## Your goal
Rewrite these items with "Image resolution" changed to "Image dimensions" wherever it occurs, leaving all else unchanged. Leave the pictures out of your answer.

## Stored records
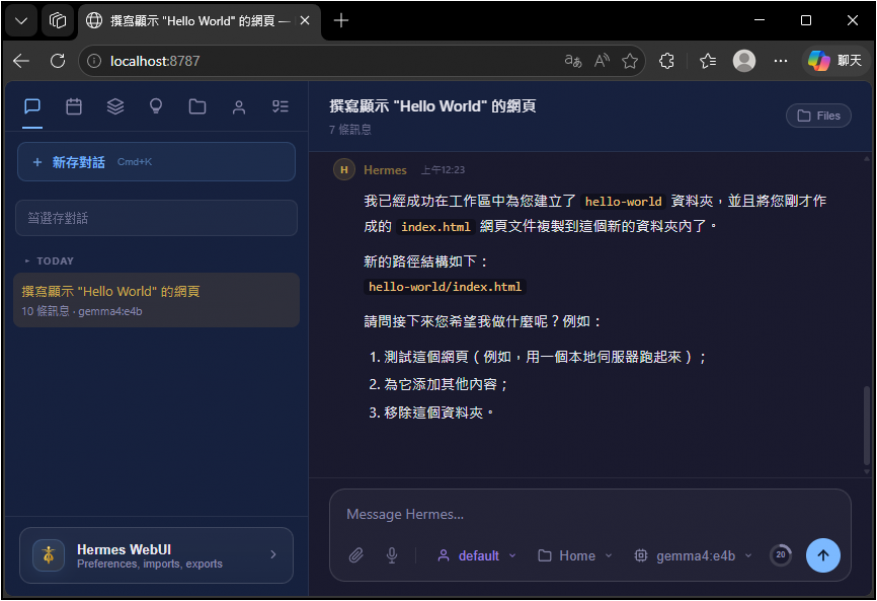Viewport: 877px width, 601px height.
Task: Open the folder icon tab in sidebar
Action: point(197,107)
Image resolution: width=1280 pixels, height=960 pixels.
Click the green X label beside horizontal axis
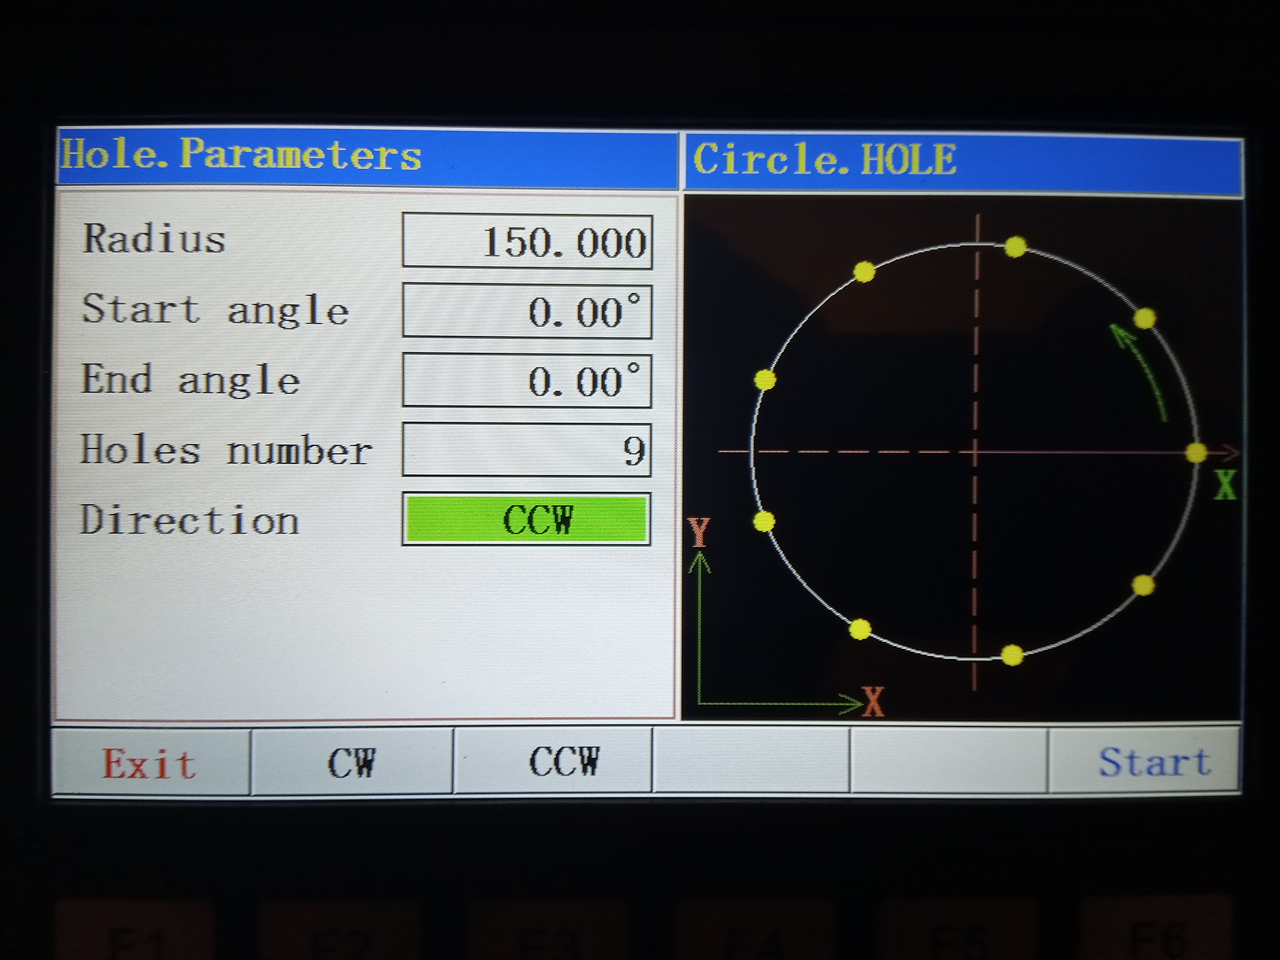coord(1225,486)
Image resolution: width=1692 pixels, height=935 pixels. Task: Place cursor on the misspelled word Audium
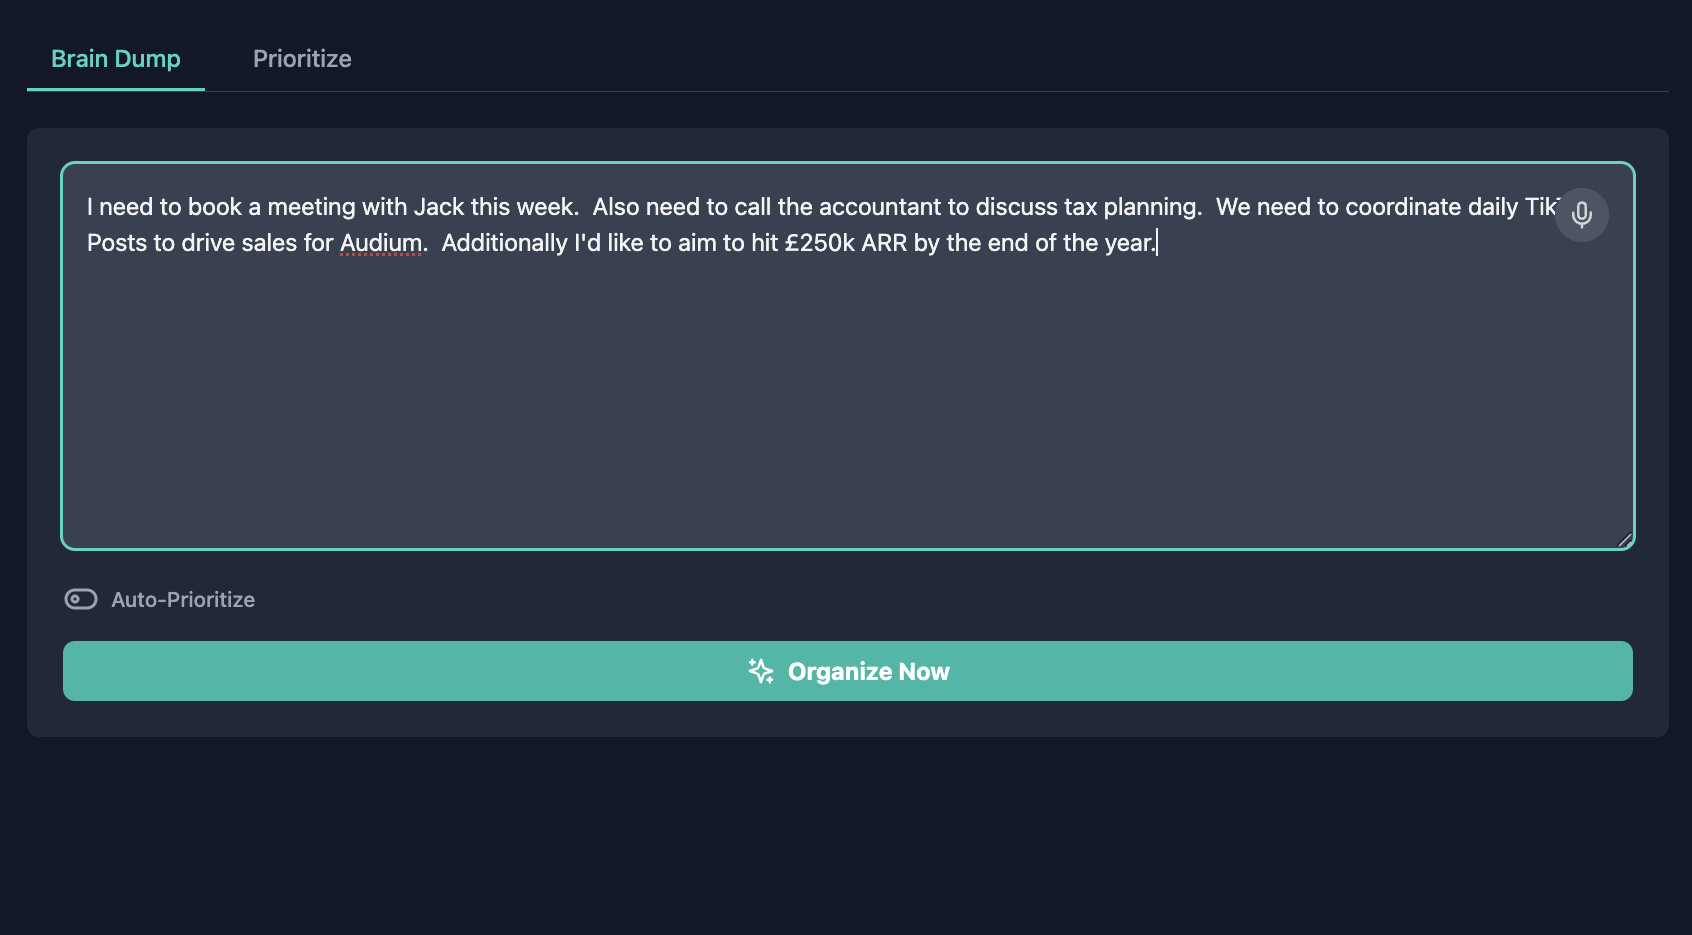click(381, 243)
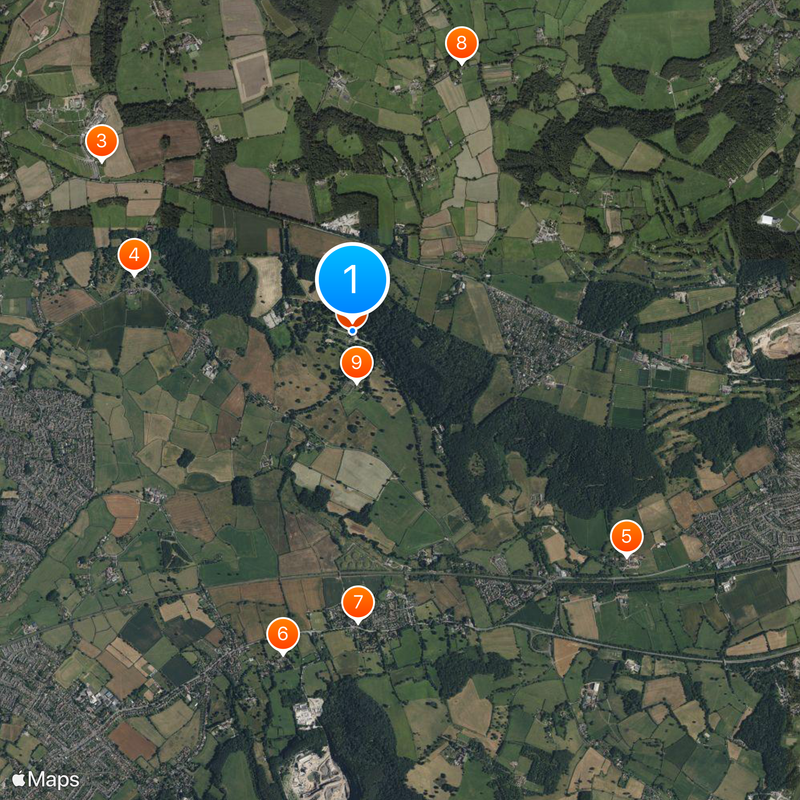800x800 pixels.
Task: Click the pale cream field west of pin 1
Action: coord(266,286)
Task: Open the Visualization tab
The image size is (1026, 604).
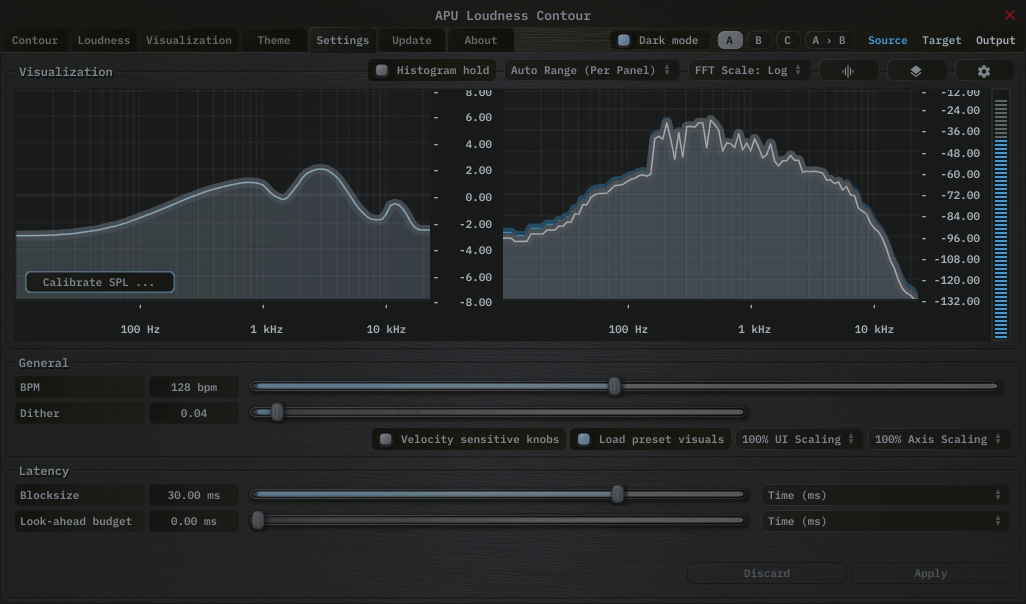Action: tap(188, 41)
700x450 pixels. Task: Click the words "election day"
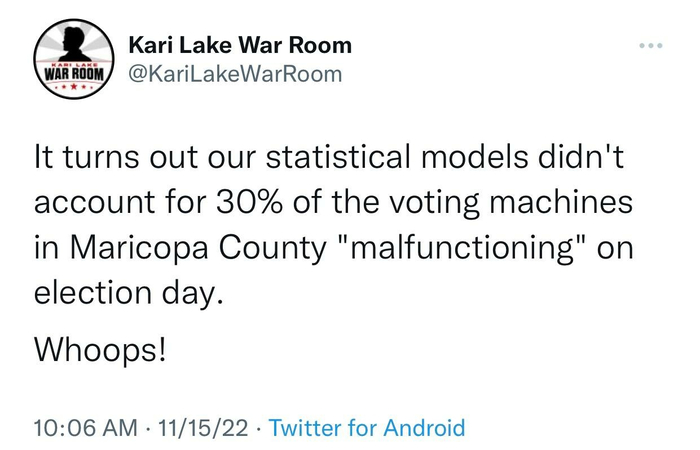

## The output
Viewport: 877px width, 601px height.
Task: Open the folder icon tab in sidebar
Action: point(197,107)
Image dimensions: width=1280 pixels, height=960 pixels.
Click the green X label beside horizontal axis
coord(1225,486)
Image dimensions: width=1692 pixels, height=935 pixels. Task: Place cursor on the misspelled word Audium
click(381, 243)
800x800 pixels.
Task: Click the pale cream field west of pin 1
Action: coord(266,286)
Task: Open the Visualization tab
The image size is (1026, 604).
Action: tap(188, 41)
700x450 pixels. Task: Click the words "election day"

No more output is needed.